The significance of the QE, particularly in sports is huge.  Initial studies by Vickers and colleagues discovered the QE when they were performing exploratory studies on expert golf performers during putting (Vickers, 1992).  They noticed that expert performers used more efficient and steady gaze behaviours compared to sub-elite and novice performers (see (Vickers, 2007) and this ‘aiming fixation’ particularly was prolonged.  Further studies also demonstrated that a longer QE was also associated with successful performances on an individual basis too.  An analysis of perceptual cognitive expertise by Mann and colleagues (Mann, Williams, Ward, & Janelle, 2007) identified the QE as a trait of expert performance.

More recently, researchers at the University of Exeter have developed the concept of the QE into a training technique.  They’re initial studies in both golf putting and basketball have revealed that QE training of both novice and expert performances not only have the immediate implications that skills can be learned to a higher level in less time, but also that individuals who receive QE training appear to be able to retain their performances better under pressure compared to performers who received more regular ‘technical’ training (Vine, Moore, & Wilson, 2011; Vine & Wilson, 2010, 2011).  This obviously has huge implications for sports performers and skill acquisition researchers as it would appear QE training can ‘buffer’ and individual from the effects of anxiety and pressure on performance.
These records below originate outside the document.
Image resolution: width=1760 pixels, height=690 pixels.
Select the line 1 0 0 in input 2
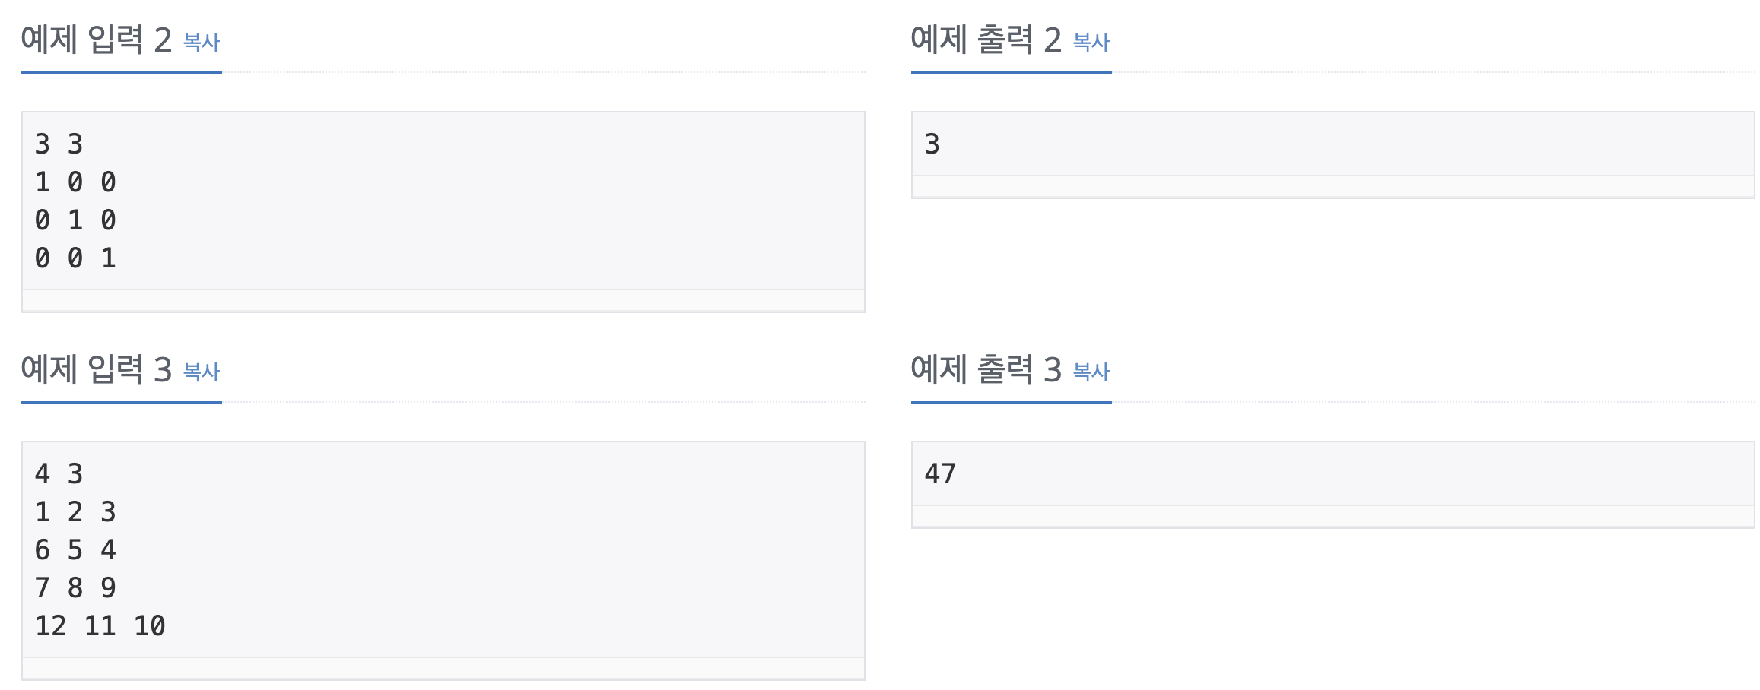[x=74, y=182]
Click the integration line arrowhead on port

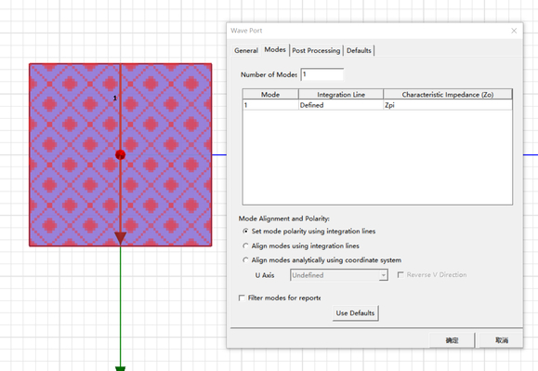pyautogui.click(x=120, y=238)
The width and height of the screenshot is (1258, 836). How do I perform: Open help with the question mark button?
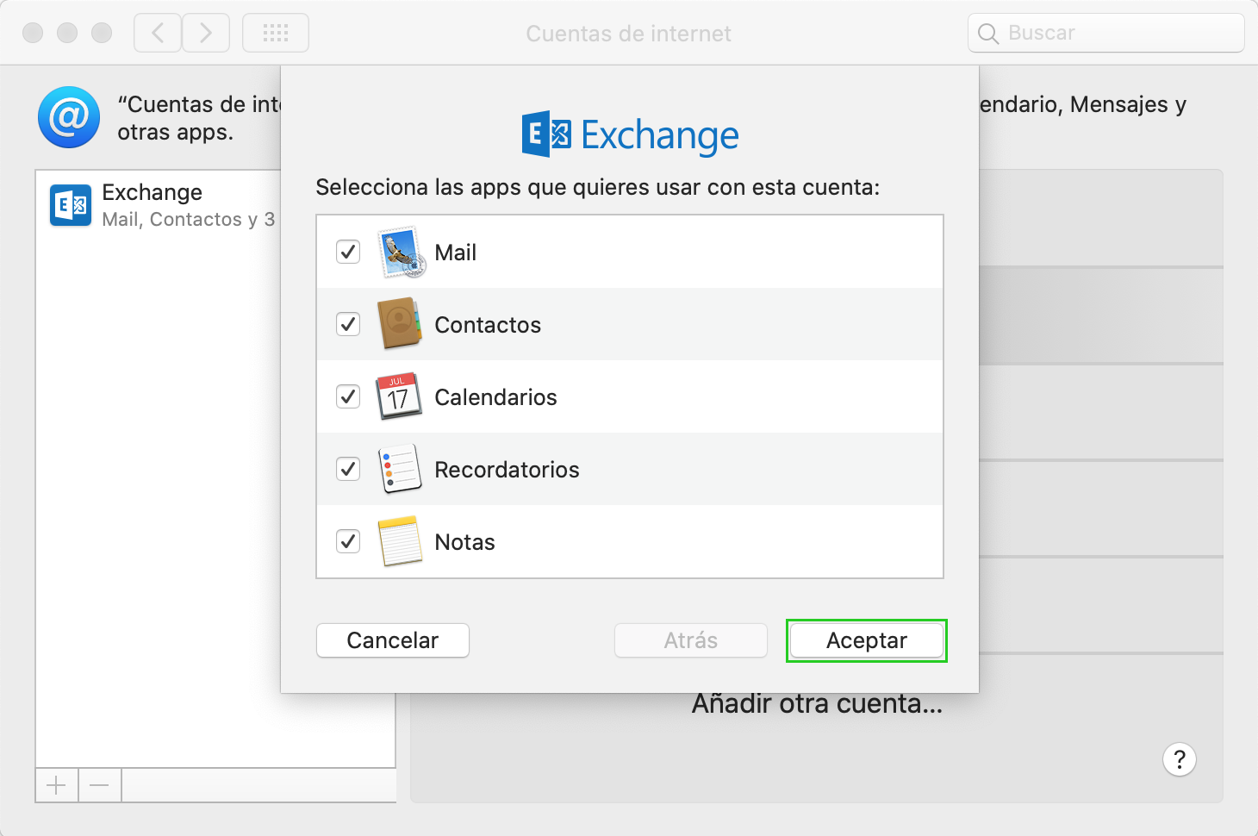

One theory for this buffering effect is that QE training is an implicit learning technique (Masters & Maxwell, 2004).  This theory suggests that explicit learning which is the conscious awareness of the technical elements of a skill – for example learning the correct grip, feet positions, arm actions and head movements of a goal putt – can cause an individual’s performance to break down when performing under pressure.  The Conscious Processing Hypothesis predicts that when put under pressure to perform, individuals exert more effort into consciously controlling their movements.  This puts significantly more strain on the individual’s working memory and takes processing resources away from task and goal relevant stimuli that may be happening around them.  If a skill is learned implicitly, such as the QE training which gives simpler directives of where to look and when, performance is often retained to a higher level under pressure.  Rich Masters and colleagues take implicit learning further to include analogies such as a ‘swinging pendulum’ instead of instructions about using arms and shoulders (Maxwell, Masters, & Eves, 2000) which have also have significant results in the skill acquisition of novices.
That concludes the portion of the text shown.